StatsDirect is a statistical software package designed for biomedical, public health, and general health science uses. The second generation of the software was reviewed in general medical and public health journals.

== Features and use ==
StatsDirect's interface is menu driven and has editors for spreadsheet-like data and reports. The function library includes common medical statistical methods that can be extended by users via an XML-based description that can embed calls to native StatsDirect numerical libraries, R scripts, or algorithms in any of the .NET languages (such as C#, VB.Net, J#, or F#).

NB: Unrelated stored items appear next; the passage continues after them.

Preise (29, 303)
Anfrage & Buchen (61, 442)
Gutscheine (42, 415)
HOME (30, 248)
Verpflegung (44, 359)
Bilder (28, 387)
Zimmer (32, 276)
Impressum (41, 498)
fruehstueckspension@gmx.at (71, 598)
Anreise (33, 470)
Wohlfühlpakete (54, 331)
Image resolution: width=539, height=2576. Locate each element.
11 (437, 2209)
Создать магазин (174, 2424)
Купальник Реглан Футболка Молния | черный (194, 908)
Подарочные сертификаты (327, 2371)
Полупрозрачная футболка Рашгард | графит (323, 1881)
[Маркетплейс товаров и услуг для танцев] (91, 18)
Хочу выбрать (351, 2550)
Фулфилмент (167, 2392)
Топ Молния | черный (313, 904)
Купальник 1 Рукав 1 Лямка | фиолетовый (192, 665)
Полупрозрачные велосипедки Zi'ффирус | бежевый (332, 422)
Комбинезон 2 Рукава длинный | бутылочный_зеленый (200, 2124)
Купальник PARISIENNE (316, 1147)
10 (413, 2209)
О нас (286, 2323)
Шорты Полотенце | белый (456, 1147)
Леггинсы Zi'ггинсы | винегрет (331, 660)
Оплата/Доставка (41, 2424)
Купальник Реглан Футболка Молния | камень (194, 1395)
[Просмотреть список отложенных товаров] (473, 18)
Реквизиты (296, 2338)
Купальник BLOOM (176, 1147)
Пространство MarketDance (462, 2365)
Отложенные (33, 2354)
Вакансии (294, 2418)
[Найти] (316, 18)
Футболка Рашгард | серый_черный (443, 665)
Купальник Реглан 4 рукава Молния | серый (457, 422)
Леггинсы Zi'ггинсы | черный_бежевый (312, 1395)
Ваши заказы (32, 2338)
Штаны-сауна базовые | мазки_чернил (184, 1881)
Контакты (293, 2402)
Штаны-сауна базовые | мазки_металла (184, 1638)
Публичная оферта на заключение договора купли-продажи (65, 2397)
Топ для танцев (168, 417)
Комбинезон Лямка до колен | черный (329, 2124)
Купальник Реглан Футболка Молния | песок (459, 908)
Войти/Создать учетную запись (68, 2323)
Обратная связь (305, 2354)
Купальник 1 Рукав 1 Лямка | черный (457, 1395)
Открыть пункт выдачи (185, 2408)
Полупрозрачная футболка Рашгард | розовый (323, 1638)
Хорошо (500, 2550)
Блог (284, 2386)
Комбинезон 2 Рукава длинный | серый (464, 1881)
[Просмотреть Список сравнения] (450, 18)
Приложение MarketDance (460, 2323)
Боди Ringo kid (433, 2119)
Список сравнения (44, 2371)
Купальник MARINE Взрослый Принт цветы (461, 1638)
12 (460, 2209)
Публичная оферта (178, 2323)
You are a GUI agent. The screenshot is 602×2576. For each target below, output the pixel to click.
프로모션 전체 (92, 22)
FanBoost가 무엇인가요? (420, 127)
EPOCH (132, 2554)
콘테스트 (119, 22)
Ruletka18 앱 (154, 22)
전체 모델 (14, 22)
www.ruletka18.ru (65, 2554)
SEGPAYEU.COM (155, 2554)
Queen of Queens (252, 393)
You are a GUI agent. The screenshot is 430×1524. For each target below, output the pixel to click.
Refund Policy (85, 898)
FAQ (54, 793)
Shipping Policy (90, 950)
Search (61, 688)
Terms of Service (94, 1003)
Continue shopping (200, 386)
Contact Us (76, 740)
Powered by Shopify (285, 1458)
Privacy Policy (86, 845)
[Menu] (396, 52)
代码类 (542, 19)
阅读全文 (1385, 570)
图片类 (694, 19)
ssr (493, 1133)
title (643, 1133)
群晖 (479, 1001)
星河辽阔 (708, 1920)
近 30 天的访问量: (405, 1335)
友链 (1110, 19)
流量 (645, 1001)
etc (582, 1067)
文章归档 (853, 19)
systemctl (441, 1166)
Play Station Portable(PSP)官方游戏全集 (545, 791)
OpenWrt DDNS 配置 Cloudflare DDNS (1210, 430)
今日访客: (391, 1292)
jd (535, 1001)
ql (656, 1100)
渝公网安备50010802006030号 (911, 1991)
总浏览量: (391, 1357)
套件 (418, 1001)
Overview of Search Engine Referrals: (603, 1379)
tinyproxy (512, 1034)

Common statistical misconceptions are challenged by the interface. For example, users can perform a chi-square test on a two-by-two table, but they are asked whether the data are from a cohort (perspective) or case-control (retrospective) study before delivering the result. Both processes produce a chi-square test result but more emphasis is put on the appropriate statistic for the inference, which is the odds ratio for retrospective studies and relative risk for prospective studies.

== Origins ==
Professor Iain Buchan, formerly of the University of Manchester, wrote a doctoral thesis on the foundational work and is credited as the creator of the software. Buchan said he wished to address the problem of clinicians lacking the statistical knowledge to select and interpret statistical functions correctly, and often misusing software written by and for statisticians as a result.

The software debuted in 1989 as Arcus, then Arcus ProStat in 1993, both written for the DOS platform. Arcus Quickstat for Windows followed in 1999. In 2000, an expanded version, StatsDirect, was released for Microsoft Windows. In 2013, the third generation of this software was released, written in C# for the .NET platform.

StatsDirect reports embed the metadata necessary to replay calculations, which may be needed if the original data is ever updated. The reproducible report technology follows the research object approach for replaying in "eLabs".